Several other key issues exist regarding the effectiveness of CBT. Our study found that working ability was not significantly improved by CBT despite reduced sick leave days, which increases the concern of presenteeism. Although individuals returned to work earlier, they may have had ongoing issues that prevented them from working at their full potential. Another problem is that sick leave was only reduced by 3.65 days on average, which needs to be considered in the context of the time and cost of implementing CBT [70].

Overall, while the findings of our study support the benefits of utilising CBT to improve mental health and enable earlier RTW, more research is required to determine the optimal timing and cost-effectiveness of CBT implementation.

Limitations, Strengths, and Implications

Despite the variety of papers considered in this study, there are several limitations. Firstly, there was high heterogeneity among the RCTs used which can be due to the fact that many of the outcomes being studied were measured on different scales by the authors of the RCTs that comprise the dataset for this study. Secondly, the outcome variables measured at different ending points may alter the validity of the result. Although we aimed to include the outcomes at the end point of the intervention, some outcomes were only measured a few months after the post-intervention which may alter the effectiveness of the intervention. In addition, although most RCTs included in this systematic review and meta-analysis were based on a CBT manual, the environmental settings and the focus of different CBT components varied. Therefore, the overall effectiveness of CBT on RTW would depend on the skills of practitioners, the dedication of patients to change, and whether it is also work-focused rather than only health-focused.

This study provides promising results for the utilisation of CBT in those unable to work due to MSK and psychiatric illnesses.

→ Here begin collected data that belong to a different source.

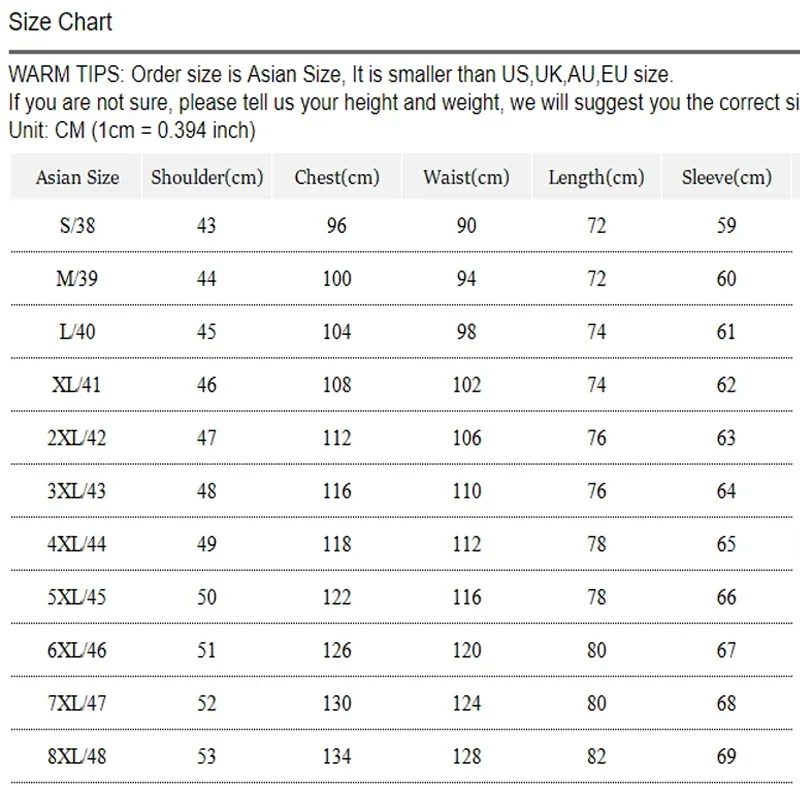Click the L/40 size row label
This screenshot has height=800, width=800.
pos(77,332)
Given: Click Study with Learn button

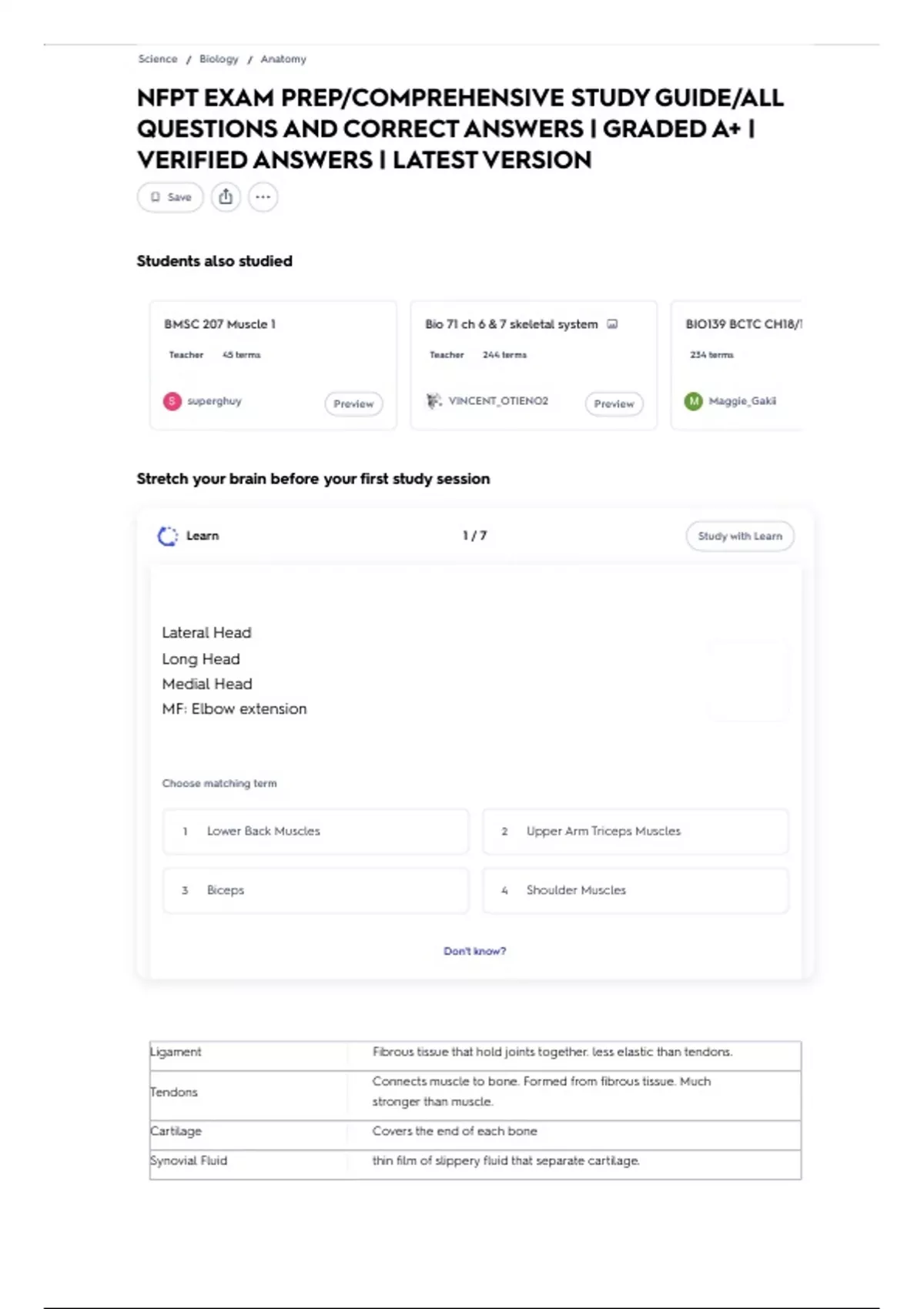Looking at the screenshot, I should coord(739,536).
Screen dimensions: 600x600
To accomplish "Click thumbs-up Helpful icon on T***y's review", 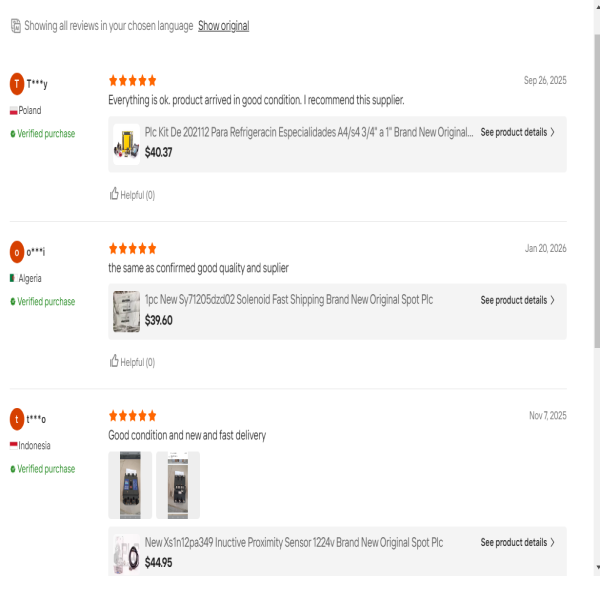I will [x=114, y=194].
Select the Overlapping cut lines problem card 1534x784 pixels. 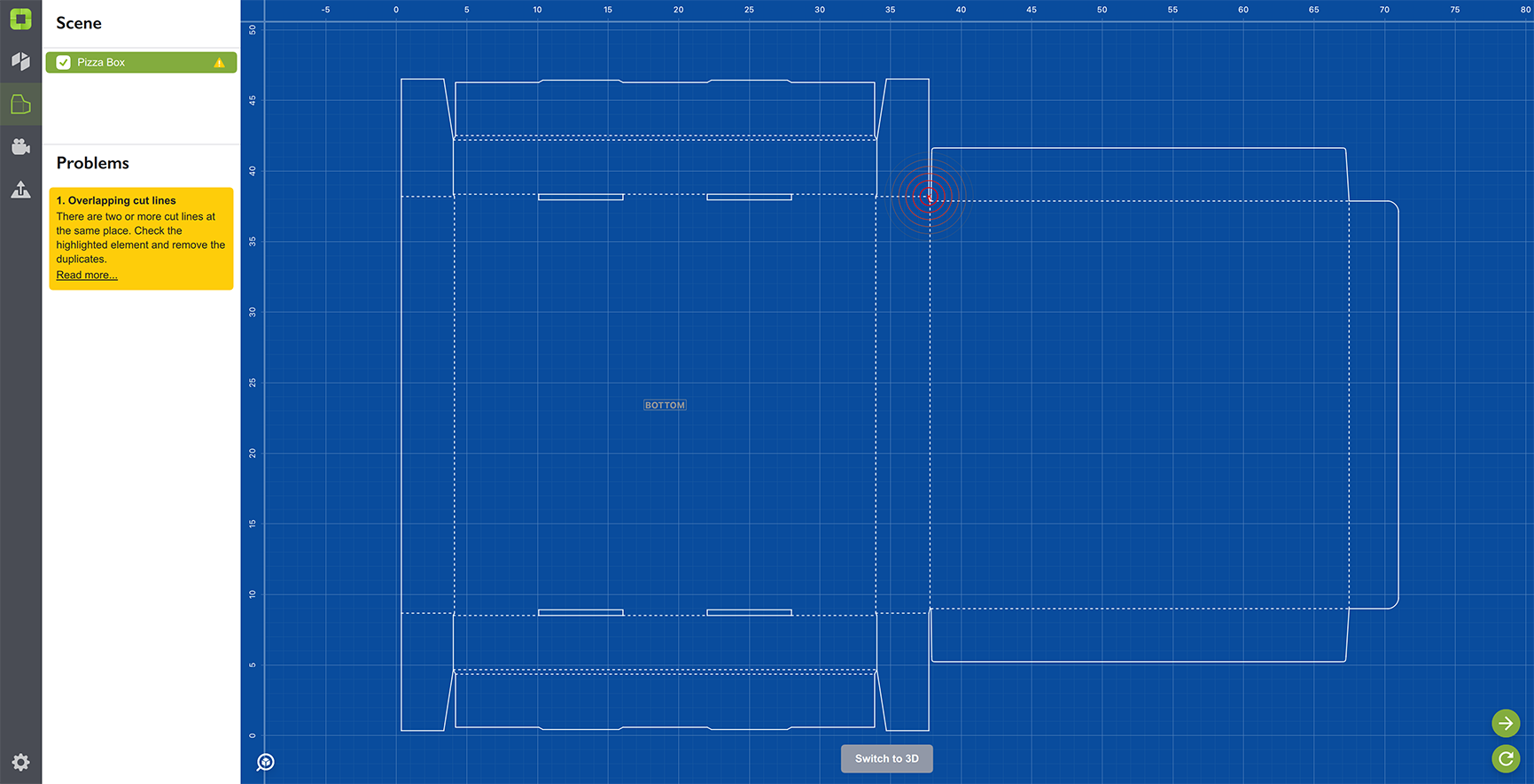click(x=141, y=238)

By reducing sick leave, individuals can RTW sooner and increase the productivity of their workplaces [71]. The finding of decreased mental illness, depression, stress, and fatigue after CBT treatment has significant implications for the health of workers and the prevention of burnout [72]. More research is needed to assess the effectiveness of increasing CBT duration, comparing face-to-face and remote delivery methods, and whether CBT is better as a preventative measure used in the early stages of illness before sick leave commencement [73].

Conclusion

Our findings demonstrate that there was a significant reduction in the length of sick leave and improving the rate of RTW of employees. The subgroup analysis suggested that CBT-based intervention in the studies with the following characteristics had a better effect on sick leave in reduced days: treatment delivered face-to-face, utilization of rehabilitation services, stress management, homework assignment and long treatment course (≥ 16 weeks). We did not find any significant difference between the CBT-based interventions and the control in reducing anxiety, and working ability but CBT-based interventions were more effective in managing stress, fatigue, mental illness, physical function, and depression compared to the control condition. Subgroup analysis results demonstrate that CBT-based interventions with the following characteristics had a better effect on depression symptoms: participants with higher education levels (> 12 years, longer treatment courses (≥ 16 weeks), and treatment delivered in group sessions. CBT-based interventions showed a better effect on depression when they used the following components: rehabilitation services, homework assignments, and psychological education. Overall, CBT-based interventions are a good option for promoting RTW and reducing the length of sick leaves in employees.